- FRAGMENTO CITADO
%%
Teniendo estos precedentes bíblicos y remitiéndonos ahora a nuestra historia como Movimiento Metodista, es nodal comprender el carácter de la génesis del mismo y el valor que la lucha por la justicia, la paz y la “reforma de la nación” ocupaban en la mente de sus fundadores. En este sentido, como Pueblo Metodista heredero del primigenio Movimiento Evangélico que surgiera en varias regiones del mundo casi al mismo tiempo durante el siglo XVIII (el Electorado Sajonia en lo que hoy es Alemania, el Reino de Gran Bretaña y las Trece Colonias que después se transformarían en los Estados Unidos de América), debemos reconocer que la proclama pública e itinerante del Evangelio se encontraba intrínsecamente unida a una espiritualidad holística en la que la oración, la lectura de las Escrituras y la diaconía orientada a mejorar las condiciones de vida de las personas más vulnerables de la sociedad, eran aspectos innegociables de una vida cristiana que se concebía de manera tanto personal como comunitaria. La lucha antiesclavista del propio John Wesley o de William Wilberforce en el Parlamento Británico a finales del siglo XVIII, fueron ejemplos de esa naciente fe evangélica que unía devoción y compromiso con la justicia, la cual un siglo después fructificaría en el nacimiento de las primeras organizaciones sindicales de la historia, las luchas obreras de su tiempo, así como también, la solidaridad con la autodeterminación de los pueblos y la defensa de los Derechos Humanos en pleno siglo XX.
Por tal motivo, cuando reflexionamos en el significado de la paz para nuestra época y de su importancia en el marco de una concepción holística de los Derechos Humanos, es claro que debemos remitirnos no sólo a la Biblia en calidad de revelación, sino también a la Gran Tradición cristiana y específicamente a esa riquísima traditio evangélica presente en la historia del metodismo mundial, donde la paz no era entendida solo como ausencia de conflicto o la mera reconciliación social y política, sino principalmente como justicia que abarcaba todas las dimensiones de la vida humana en común, en la que se satisfacía a las víctimas de la opresión sufrida, se restauraban los derechos vulnerados y se buscaba construir las condiciones institucionales para promover mejores condiciones de vida para todos/as.
PARTE III
Paz y Derechos Humanos
En base a lo anteriormente expuesto, la tarea cristiana de construir la paz en torno al concepto de la justicia, nos remite en la modernidad a un concepto caro que emerge a partir de un parteaguas histórico en la historia mundial reciente: estamos hablando de la internacionalización del paradigma de los Derechos Humanos y del así llamado Sistema Universal de Protección de los Derechos Humanos, surgidos en el marco de la Segunda Posguerra Mundial.
%%
- QUÉ HACER
Traduce al inglés esta oración del fragmento sobre el metodismo y los derechos humanos: «En base a lo anteriormente expuesto, la tarea cristiana de construir la paz en torno al concepto de la justicia, nos remite en la modernidad a un concepto caro que emerge a partir de un parteaguas histórico en la historia mundial reciente: estamos hablando de la internacionalización del paradigma de los Derechos Humanos y del así llamado Sistema Universal de Protección de los Derechos Humanos, surgidos en el marco de la Segunda Posguerra Mundial.» Para resolver la tarea, basta con el fragmento.

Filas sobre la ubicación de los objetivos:
%%
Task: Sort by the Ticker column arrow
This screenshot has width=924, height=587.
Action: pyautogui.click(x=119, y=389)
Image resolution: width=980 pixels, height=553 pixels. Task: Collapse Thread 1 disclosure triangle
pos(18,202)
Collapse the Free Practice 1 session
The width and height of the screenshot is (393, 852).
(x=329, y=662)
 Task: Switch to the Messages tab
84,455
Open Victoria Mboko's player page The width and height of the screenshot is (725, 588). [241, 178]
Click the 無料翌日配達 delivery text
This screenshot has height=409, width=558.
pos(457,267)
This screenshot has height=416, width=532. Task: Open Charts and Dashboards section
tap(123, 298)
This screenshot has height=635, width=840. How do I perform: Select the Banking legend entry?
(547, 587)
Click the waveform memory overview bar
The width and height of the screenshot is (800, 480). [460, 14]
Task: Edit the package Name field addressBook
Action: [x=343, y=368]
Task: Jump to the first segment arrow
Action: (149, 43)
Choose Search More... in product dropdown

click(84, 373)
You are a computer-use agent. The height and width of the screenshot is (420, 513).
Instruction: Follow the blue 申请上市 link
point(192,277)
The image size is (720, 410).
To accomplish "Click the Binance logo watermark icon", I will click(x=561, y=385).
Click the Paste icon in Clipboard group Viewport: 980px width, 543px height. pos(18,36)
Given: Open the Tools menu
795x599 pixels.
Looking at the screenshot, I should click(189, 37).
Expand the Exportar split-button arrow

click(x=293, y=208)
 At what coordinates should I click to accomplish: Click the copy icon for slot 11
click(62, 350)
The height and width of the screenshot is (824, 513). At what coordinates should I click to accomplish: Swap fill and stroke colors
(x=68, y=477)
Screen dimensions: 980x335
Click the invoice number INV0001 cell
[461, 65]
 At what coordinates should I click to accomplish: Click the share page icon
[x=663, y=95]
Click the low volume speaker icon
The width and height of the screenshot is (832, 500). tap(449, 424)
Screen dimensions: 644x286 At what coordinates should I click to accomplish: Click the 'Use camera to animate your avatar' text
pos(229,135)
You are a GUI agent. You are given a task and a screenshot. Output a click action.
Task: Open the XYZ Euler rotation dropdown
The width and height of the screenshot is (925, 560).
%%
- RESULTADO
Based on the foregoing, the Christian task of building peace around the concept of justice leads us, in modern times, to a cherished concept that emerges from a historical watershed in recent world history: we are speaking of the internationalization of the Human Rights paradigm and of the so-called Universal System for the Protection of Human Rights, which arose in the aftermath of the Second World War.